ES [12]

12.4K 1.7K 231
                                    

Sekitar jam sebelas siang, aku meminta izin sebentar keluar untuk menjemput Kasih di sekolah. Tapi ada yang berbeda dari putriku itu, dia terlihat diam dan menolak untuk aku gandeng tangannya seperti yang biasa kami lakukan.

"Sayang kamu kenapa? Apa Jamie gangguin kamu di sekolah lagi?" Tanyaku dengan berjalan di sampingnya.

Dia tidak menjawab dan terus berjalan menuju rumah kontrakan kami.

"Kasih pelan-pelan jalannya," Seruku saat melihatnya yang berjalan cepat dan hampir saja terjatuh. Ada apa dengannya? Pagi tadi Kasih masih baik-baik saja. Tapi kenapa sekarang dia jadi seperti marah padaku?

Aku menghampiri Kasih yang berdiri di depan pintu. "Mama ada buat salah ya sayang?" Tanyaku sambil berjongkok di hadapannya.

Dia masih diam dan menatap pintu rumah yang masih terkunci.
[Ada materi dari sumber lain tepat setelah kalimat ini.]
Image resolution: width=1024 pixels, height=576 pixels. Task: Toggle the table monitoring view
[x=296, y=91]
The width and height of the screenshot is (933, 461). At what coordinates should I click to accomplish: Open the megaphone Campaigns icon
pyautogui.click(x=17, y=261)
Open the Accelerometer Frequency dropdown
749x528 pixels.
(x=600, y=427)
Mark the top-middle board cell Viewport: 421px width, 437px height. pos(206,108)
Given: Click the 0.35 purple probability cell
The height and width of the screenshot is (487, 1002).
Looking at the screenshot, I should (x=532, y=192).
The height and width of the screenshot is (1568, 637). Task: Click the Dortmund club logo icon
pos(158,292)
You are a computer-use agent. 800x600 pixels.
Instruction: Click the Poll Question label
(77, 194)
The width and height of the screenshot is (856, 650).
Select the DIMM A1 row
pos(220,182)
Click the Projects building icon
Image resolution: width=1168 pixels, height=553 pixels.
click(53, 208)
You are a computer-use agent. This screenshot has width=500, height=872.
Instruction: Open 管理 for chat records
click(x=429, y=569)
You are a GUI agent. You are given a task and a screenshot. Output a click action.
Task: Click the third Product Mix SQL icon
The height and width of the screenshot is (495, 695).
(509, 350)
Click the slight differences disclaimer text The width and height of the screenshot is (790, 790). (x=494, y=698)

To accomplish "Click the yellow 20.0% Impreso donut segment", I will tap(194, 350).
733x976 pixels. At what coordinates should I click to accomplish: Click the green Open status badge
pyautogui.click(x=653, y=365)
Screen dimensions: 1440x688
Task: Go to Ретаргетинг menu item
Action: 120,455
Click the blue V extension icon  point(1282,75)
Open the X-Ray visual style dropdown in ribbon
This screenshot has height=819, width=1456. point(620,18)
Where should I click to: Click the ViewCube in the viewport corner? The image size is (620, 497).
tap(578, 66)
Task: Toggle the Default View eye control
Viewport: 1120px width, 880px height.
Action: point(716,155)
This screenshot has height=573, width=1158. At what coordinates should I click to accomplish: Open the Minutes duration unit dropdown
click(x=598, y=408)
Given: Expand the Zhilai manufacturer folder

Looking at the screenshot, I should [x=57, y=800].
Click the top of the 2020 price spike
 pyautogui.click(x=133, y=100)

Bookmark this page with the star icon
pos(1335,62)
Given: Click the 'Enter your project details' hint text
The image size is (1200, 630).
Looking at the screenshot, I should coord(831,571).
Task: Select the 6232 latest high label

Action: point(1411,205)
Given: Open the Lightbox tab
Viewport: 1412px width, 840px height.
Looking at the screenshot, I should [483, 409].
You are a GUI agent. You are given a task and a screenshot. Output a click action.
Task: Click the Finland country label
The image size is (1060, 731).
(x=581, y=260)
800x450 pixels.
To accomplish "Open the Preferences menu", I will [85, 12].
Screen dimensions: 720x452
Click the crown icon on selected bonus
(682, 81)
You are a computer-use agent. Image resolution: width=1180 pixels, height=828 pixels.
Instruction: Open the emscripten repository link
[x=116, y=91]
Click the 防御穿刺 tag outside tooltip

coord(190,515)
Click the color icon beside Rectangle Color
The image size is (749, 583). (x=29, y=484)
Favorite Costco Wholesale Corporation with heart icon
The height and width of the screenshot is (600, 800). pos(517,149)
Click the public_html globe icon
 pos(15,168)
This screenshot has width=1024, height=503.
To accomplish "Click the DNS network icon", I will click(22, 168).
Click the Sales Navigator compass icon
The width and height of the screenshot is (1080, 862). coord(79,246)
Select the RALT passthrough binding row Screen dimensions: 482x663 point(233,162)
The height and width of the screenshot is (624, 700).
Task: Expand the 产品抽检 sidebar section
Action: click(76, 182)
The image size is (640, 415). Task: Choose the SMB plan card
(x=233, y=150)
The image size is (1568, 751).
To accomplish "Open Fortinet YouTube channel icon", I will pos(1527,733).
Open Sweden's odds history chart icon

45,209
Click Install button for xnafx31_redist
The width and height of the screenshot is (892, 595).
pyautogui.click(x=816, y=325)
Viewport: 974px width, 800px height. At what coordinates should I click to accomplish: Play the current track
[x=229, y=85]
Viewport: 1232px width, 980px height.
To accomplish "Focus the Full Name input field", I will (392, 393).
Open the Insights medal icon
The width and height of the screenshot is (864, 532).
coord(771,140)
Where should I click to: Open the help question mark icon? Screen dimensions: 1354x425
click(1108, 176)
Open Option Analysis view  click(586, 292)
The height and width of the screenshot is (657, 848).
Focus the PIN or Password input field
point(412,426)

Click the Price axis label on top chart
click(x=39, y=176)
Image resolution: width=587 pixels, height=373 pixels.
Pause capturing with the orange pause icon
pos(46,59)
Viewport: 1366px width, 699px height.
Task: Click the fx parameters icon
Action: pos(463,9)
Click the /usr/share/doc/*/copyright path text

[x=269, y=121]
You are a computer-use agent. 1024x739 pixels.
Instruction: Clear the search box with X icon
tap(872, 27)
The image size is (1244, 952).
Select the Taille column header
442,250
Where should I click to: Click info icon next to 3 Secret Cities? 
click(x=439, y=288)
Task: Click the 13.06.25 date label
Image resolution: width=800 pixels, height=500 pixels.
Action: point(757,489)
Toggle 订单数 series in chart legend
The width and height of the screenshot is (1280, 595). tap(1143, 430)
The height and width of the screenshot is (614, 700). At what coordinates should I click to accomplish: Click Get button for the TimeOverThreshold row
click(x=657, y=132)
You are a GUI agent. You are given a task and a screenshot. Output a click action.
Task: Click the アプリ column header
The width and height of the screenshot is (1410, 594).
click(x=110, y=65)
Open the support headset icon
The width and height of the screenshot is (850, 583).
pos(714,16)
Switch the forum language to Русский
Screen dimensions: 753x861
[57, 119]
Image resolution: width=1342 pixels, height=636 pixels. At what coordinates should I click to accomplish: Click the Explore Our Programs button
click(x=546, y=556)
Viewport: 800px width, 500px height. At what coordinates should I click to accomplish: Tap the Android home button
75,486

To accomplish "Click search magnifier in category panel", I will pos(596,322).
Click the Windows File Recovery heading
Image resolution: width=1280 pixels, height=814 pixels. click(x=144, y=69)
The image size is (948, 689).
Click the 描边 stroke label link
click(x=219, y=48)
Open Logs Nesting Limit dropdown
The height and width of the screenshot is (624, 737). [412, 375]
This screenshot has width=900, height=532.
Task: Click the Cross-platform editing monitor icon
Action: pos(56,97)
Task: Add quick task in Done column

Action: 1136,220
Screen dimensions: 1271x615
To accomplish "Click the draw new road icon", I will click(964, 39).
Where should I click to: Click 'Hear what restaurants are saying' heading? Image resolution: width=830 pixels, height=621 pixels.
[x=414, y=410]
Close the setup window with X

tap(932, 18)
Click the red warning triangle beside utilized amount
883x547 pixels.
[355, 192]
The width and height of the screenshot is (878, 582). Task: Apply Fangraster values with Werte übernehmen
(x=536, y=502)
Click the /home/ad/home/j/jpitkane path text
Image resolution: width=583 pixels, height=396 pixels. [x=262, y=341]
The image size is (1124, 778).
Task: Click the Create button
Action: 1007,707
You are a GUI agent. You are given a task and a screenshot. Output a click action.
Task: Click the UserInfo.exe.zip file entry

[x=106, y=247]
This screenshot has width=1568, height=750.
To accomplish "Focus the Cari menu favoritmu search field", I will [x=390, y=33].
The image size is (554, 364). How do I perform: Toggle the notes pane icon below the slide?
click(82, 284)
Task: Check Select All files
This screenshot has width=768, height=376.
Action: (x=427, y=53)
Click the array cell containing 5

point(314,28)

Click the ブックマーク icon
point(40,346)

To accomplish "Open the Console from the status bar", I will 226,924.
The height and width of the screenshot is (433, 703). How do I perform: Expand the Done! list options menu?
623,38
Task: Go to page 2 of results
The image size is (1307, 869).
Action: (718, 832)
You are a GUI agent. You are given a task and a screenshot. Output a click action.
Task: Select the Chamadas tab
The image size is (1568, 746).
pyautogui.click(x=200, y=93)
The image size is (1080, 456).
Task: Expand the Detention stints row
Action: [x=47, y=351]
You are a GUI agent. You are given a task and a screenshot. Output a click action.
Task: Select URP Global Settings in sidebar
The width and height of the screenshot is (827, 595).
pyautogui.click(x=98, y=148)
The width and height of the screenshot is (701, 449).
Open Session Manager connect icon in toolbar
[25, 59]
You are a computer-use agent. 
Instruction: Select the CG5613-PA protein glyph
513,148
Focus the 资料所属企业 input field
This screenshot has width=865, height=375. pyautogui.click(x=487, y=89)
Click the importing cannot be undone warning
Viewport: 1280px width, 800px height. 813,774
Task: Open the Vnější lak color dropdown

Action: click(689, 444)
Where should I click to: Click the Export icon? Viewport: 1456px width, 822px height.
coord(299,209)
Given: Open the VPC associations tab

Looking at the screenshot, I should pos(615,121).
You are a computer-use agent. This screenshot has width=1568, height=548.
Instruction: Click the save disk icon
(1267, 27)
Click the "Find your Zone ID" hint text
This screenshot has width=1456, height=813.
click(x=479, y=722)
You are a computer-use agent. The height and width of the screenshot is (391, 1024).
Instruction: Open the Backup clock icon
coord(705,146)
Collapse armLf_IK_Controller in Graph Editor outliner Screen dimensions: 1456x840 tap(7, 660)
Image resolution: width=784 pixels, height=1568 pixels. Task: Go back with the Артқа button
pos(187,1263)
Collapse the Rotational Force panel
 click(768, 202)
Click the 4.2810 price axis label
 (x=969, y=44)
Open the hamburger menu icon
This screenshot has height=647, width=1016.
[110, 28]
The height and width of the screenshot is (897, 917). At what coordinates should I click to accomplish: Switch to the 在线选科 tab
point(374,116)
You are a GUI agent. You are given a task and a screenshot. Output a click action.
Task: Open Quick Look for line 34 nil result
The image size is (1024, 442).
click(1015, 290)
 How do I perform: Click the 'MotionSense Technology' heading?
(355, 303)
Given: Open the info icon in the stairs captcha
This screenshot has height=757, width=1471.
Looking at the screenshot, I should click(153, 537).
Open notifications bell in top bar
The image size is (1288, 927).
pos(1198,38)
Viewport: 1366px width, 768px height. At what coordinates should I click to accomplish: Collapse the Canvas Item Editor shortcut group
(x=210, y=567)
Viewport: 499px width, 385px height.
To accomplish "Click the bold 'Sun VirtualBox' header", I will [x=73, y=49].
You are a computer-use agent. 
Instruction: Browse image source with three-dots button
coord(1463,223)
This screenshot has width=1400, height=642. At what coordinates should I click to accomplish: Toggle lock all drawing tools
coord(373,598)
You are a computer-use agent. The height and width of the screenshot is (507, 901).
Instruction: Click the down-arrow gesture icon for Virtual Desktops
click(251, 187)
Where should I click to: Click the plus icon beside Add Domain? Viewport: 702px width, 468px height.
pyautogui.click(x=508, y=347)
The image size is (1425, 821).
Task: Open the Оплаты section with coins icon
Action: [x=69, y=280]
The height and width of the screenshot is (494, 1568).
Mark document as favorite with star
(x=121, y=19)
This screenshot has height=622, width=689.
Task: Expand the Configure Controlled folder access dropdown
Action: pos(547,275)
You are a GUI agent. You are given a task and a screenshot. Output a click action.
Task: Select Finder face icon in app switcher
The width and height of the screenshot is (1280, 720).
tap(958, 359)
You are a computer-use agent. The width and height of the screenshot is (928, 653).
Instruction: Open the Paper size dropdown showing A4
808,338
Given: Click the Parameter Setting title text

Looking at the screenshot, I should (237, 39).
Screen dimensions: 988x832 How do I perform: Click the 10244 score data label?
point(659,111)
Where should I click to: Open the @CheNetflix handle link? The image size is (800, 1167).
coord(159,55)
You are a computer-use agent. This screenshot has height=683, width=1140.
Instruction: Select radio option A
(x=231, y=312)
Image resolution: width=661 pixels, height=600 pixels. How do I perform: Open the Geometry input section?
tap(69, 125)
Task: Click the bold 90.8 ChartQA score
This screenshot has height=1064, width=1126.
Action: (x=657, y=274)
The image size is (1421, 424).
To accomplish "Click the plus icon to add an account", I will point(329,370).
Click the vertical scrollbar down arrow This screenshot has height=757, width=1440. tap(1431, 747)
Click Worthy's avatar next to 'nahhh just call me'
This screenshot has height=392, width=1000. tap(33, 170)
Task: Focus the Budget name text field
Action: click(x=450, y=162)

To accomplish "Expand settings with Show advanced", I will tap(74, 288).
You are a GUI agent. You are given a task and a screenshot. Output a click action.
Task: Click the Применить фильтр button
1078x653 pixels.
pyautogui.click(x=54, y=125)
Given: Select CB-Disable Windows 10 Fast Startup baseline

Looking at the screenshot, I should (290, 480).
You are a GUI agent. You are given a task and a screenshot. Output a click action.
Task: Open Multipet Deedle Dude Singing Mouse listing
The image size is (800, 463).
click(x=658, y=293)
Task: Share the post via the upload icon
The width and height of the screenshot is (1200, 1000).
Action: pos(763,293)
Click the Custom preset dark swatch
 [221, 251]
Aku tidak bisa memaksanya untuk bicara. Jadi aku bangkit berdiri dan membuka pintu rumah. Begitu pintu terbuka, Kasih langsung masuk ke dalam. Sementara aku menyiapkan makan siang dan obat untuknya di atas meja.

"Kasih," Panggilku membuka pintu kamar. Dia baru selesai mengganti baju sekolahnya. "Mama mau balik ke tempat kerja. Kamu jangan lupa makan dan minum obat ya? Semua udah Mama buat di atas meja seperti biasa."

Aku menghela napas panjang saat tak mendapat respon darinya. Jadi kuputuskan menutup pintu dan kembali ke tempat kerja.

Sesampainya di toko, aku langsung mengucap syukur saat tak menemukan sosok Dante lagi. Setidaknya aku bisa bekerja tanpa ada gangguan darinya. Meskipun sebenarnya ada dua hal yang menganggu pikiranku saat ini. Pertama, Kasih yang mendiamkanku tanpa sebab. Kedua, calon tunangan Fathir yang berhijab itu.

Mengenai Fathir, aku tidak akan bohong tentang perasaanku padanya. Aku memang menyukai semua hal yang ada dalam dirinya. Lebih tepatnya aku memiliki perasaan cinta pada pria itu. Tapi aku sadar, ada begitu banyak perbedaan di antara kami. Jadi aku memilih untuk memendamnya. Meskipun suatu saat Fathir menyadari dan tahu perasaanku padanya. Aku tidak peduli. Yang penting Fathir tidak akan pernah mendengar kata cinta itu terucap dari bibirku sampai kapan pun.

*****


Me
Jadi pulang bareng sore ini?

Segera kukirim pesan itu pada Fathir. Bukannya aku berharap untuk dijemput, tapi supaya aku bisa ambil keputusan pulang sendiri kalau memang dia tidak bisa sore ini.

Fathir
Jadi... aku udah di depan toko :-)

Melihat emot itu darinya, membuatku jadi tersenyum sendiri. Segera aku berjalan keluar dan mendapati sosok Fathir tengah duduk di atas motor.

"Kenapa nggak bilang udah nyampe dari tadi?" Tanyaku.

"Sengaja. Nunggu kamu chat duluan. Ternyata kamu beneran mau aku jemput ya?" Tanyanya menggodaku.

"Kan kamu yang bilang sendiri mau jemput pulang. Jadi aku ngechat cuma mau konfirmasi ulang aja." Gerakanku memasang helm terhenti saat Fathir menahan tangan kananku.

"Siku kamu kenapa tergores gitu?"

"Oh ini tadi nggak sengaja jatuh."

"Jatuh kenapa?" Tanyanya menyelidik.

Tidak mungkin aku mengadu dan mengatakan padanya kalau luka goresan ini karena ulah dari Dante yang tidak menyukaiku. Aku tidak mau Fathir ribut dengan sahabatnya itu.

"Aku terpeleset."

Dia memandang siku tanganku yang terluka dan menyentuhnya dengan lembut. "Udah segede gini kok bisa terpeleset sih? Lain kali hati-hati jalannya dan fokus kalau sedang bekerja. Jangan bertindak ceroboh yang berujung mencelakan diri sendiri."